[Records drawn from a dataset]
---

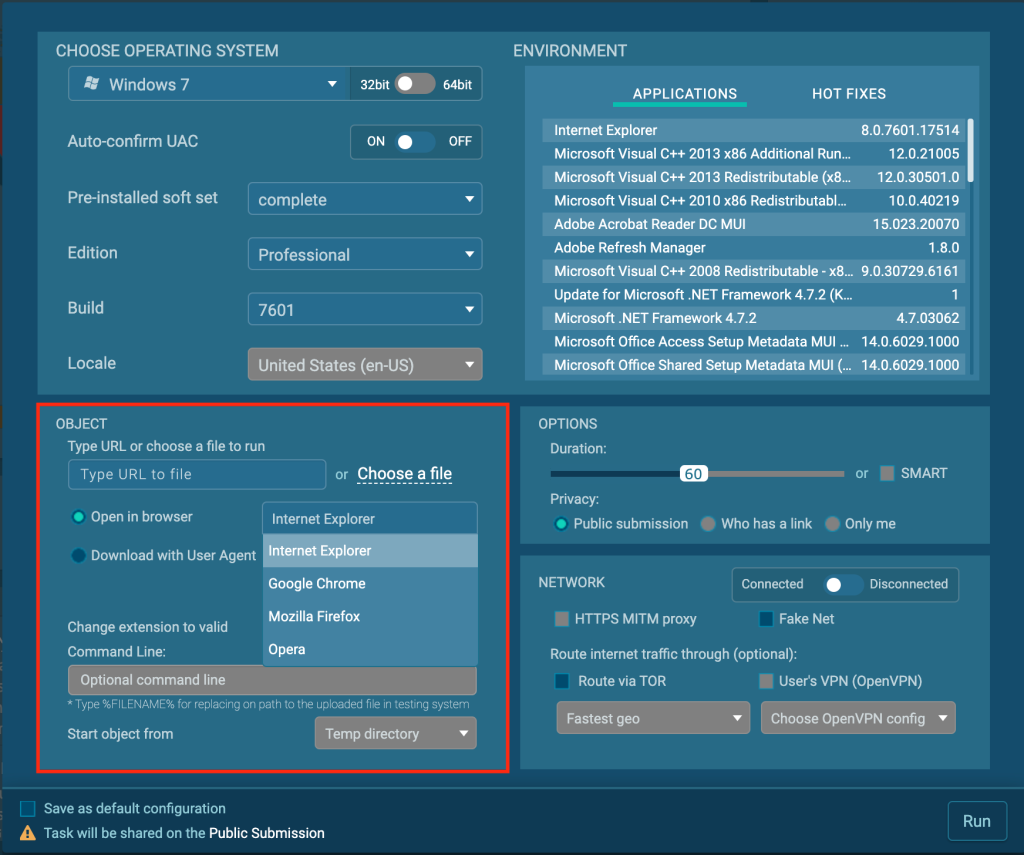1024x855 pixels.
Task: Switch to the HOT FIXES tab
Action: pos(848,94)
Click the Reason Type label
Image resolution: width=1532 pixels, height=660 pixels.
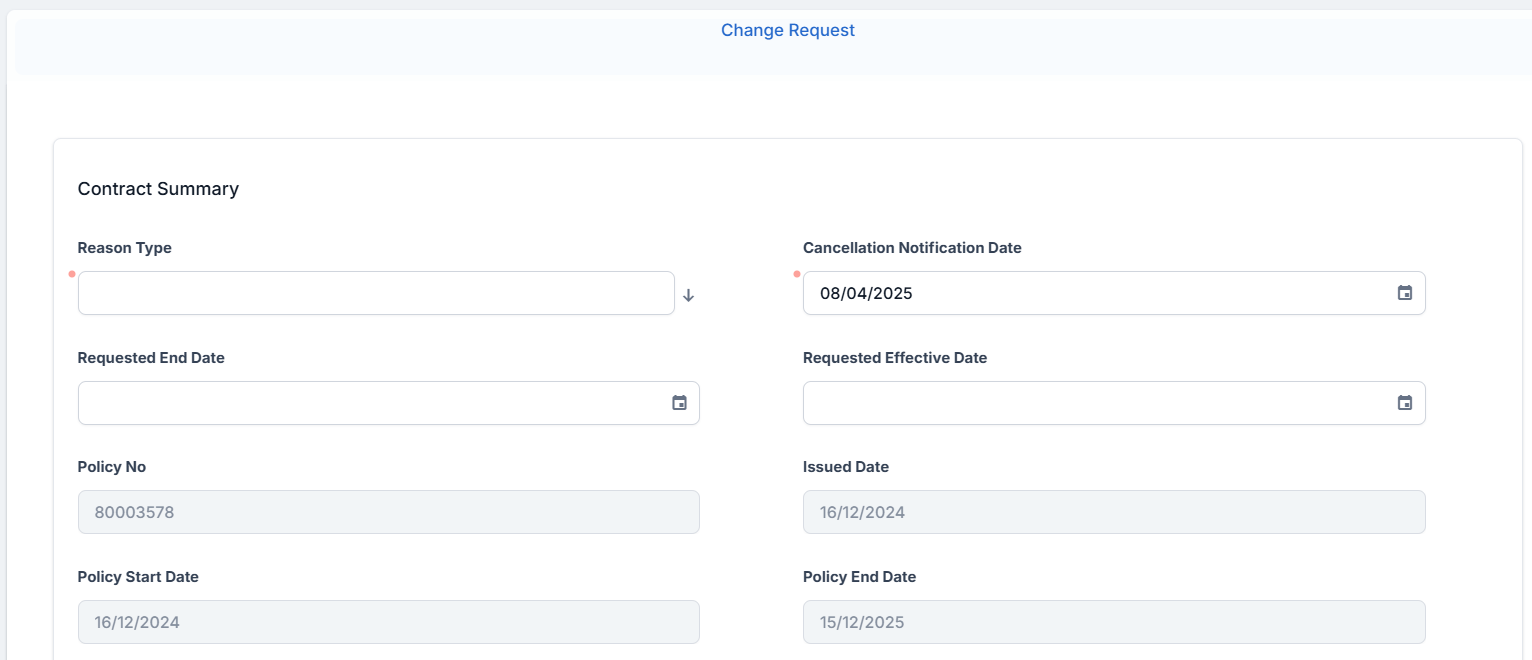pyautogui.click(x=124, y=248)
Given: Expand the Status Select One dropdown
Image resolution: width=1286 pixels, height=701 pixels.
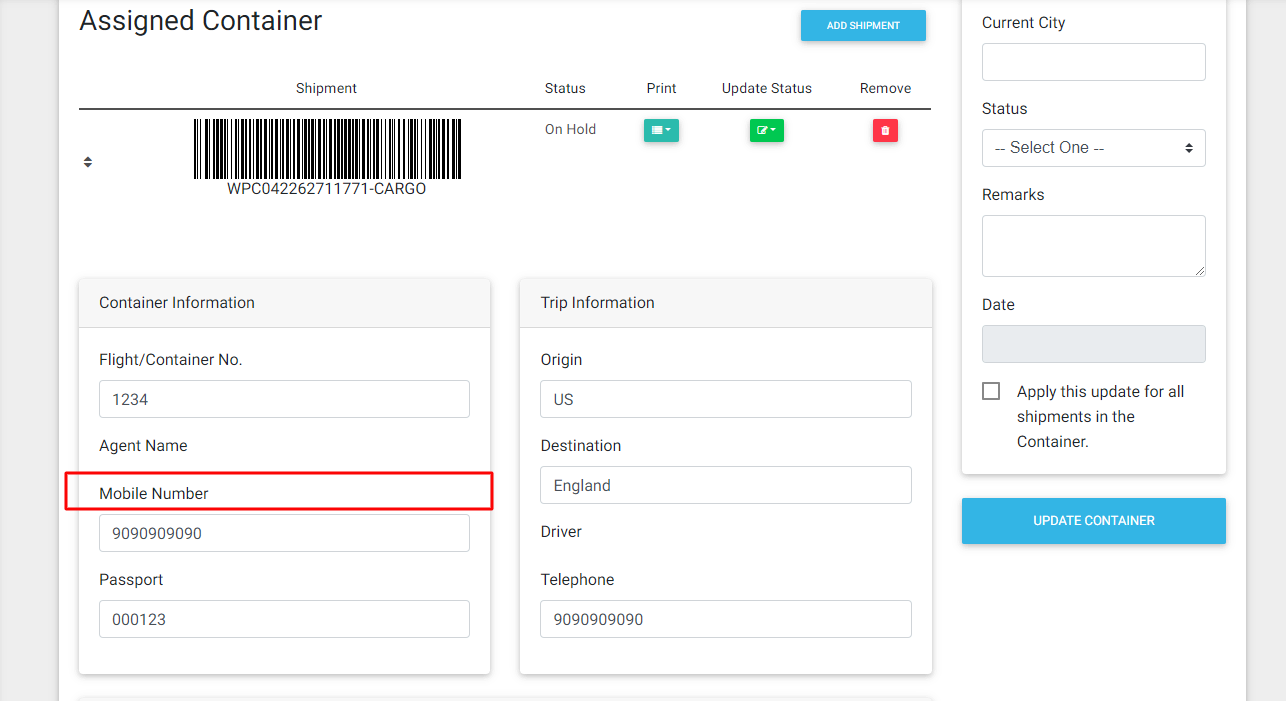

---

PROBLEM —
Copy exactly the lines from the one containing "Image resolution: width=1532" through the final line of the records above, both included, and leave out any pictures.

ANSWER BOX —
Image resolution: width=1532 pixels, height=660 pixels.
pyautogui.click(x=124, y=248)
Given: Expand the Status Select One dropdown
Image resolution: width=1286 pixels, height=701 pixels.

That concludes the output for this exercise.